--- Texte fourni ---

En adoptant un regard original et décalé, trois anthropologues reviennent sur les alliances entre non-humains au sein du monde vivant et entre humains pour le vivant.

La collection « Les Empêcheurs de penser en rond » (La Découverte) de Philippe Pignarre publie deux livres, Le ravissement de Darwin et Friction, qui, en dépit de sujets assez différents – respectivement les relations entre les plantes et les insectes, d’un côté, et l’étude de la connexion globale à travers les forêts indonésiennes, de l’autre – se rejoignent à bien des égards. Ils reviennent, en adoptant un regard original et décalé, sur la question de l’articulation, et de potentielles alliances, au sein du monde vivant, mais aussi entre humains, pour le vivant.

--- Données ---

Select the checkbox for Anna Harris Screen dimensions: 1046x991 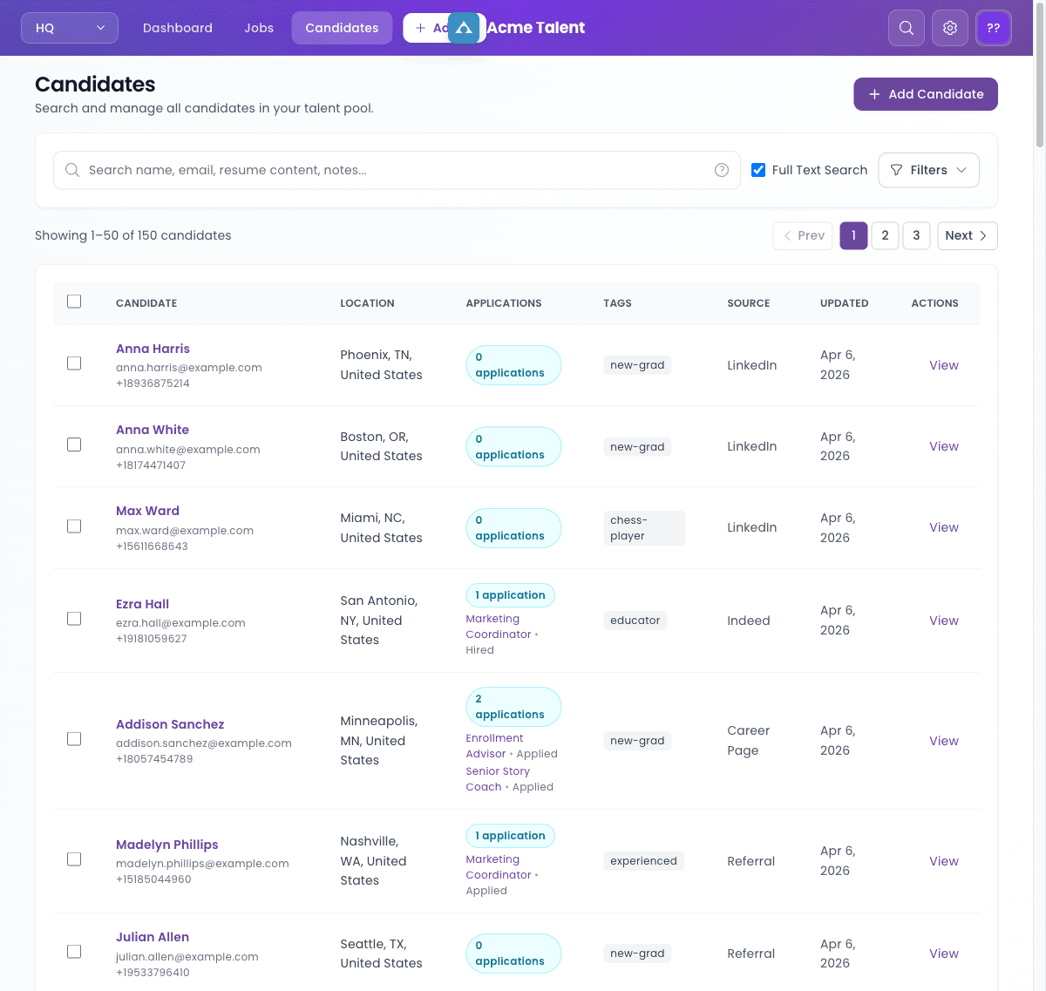pos(74,363)
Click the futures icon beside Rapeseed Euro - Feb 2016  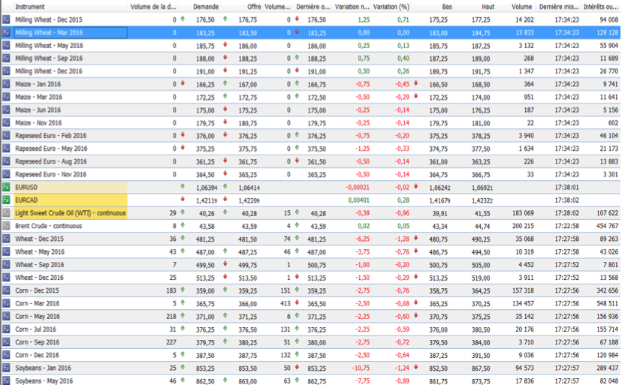pos(6,136)
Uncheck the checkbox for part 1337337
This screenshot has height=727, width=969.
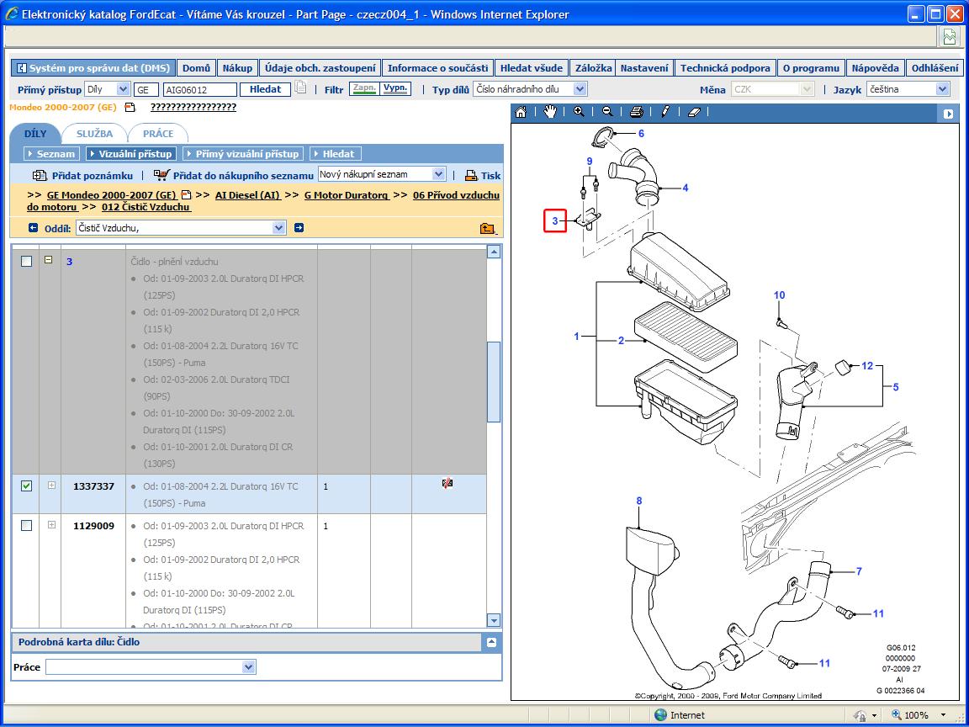point(26,486)
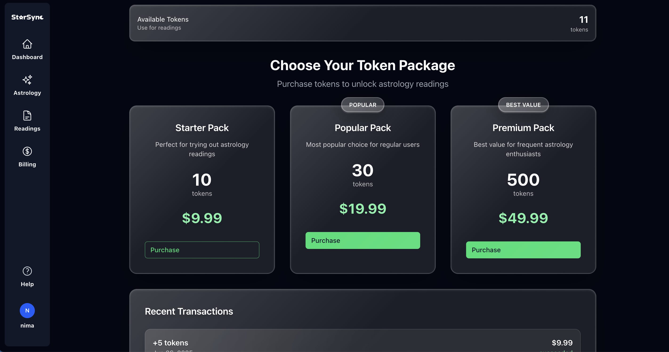669x352 pixels.
Task: Purchase the Popular Pack
Action: click(363, 240)
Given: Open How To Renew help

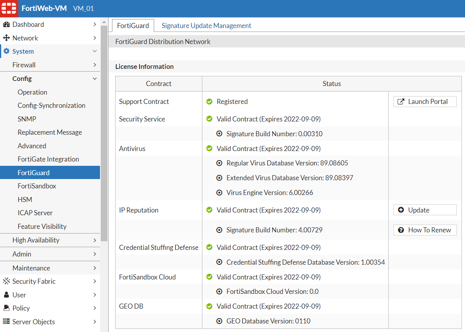Looking at the screenshot, I should click(425, 230).
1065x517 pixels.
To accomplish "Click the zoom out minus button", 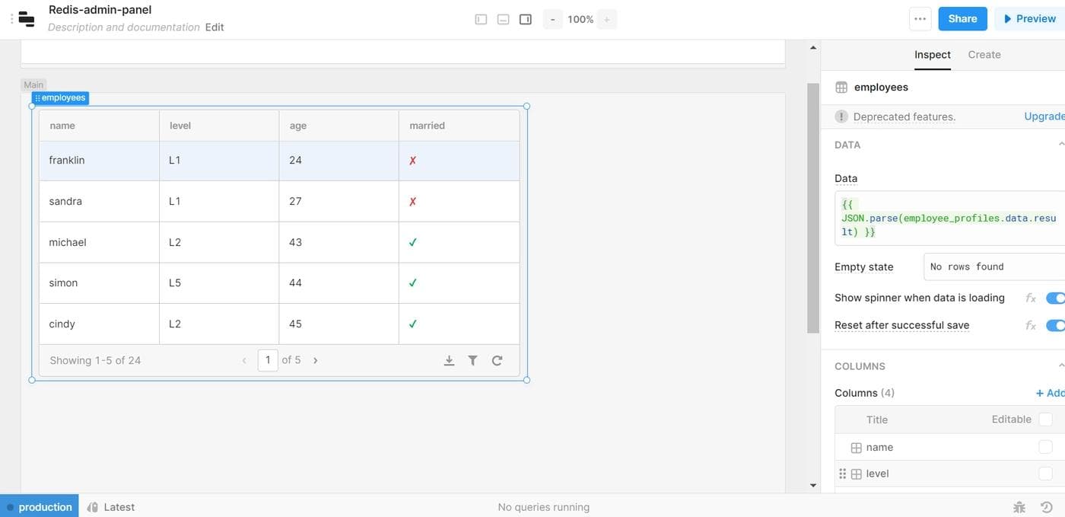I will [552, 19].
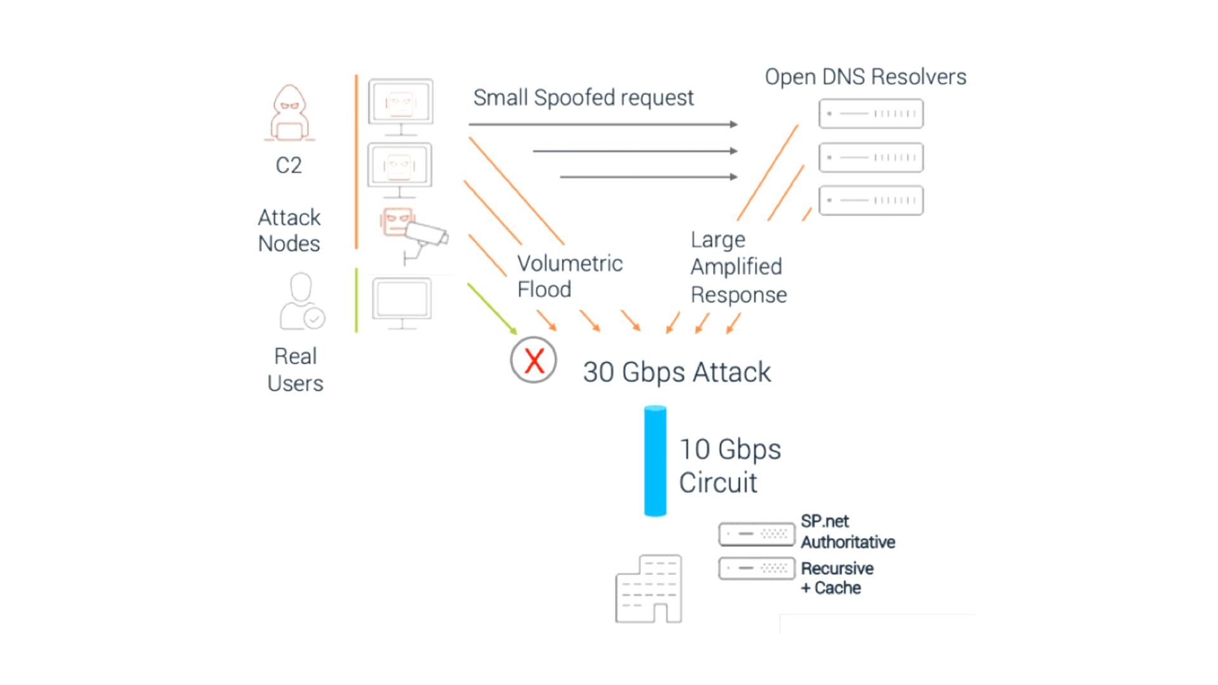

---

# Consigne
Répondez à ces questions d'après le texte fourni :
(a) Combien d'anthropologues reviennent sur les alliances au sein du monde vivant ?
(b) Chez quel éditeur paraît la collection « Les Empêcheurs de penser en rond » ?
(c) Quel sujet traite le livre Le ravissement de Darwin ?
Les entrées n'ont aucun rôle ici.

# Réponse attendue
(a) Trois.
(b) La Découverte.
(c) Les relations entre les plantes et les insectes.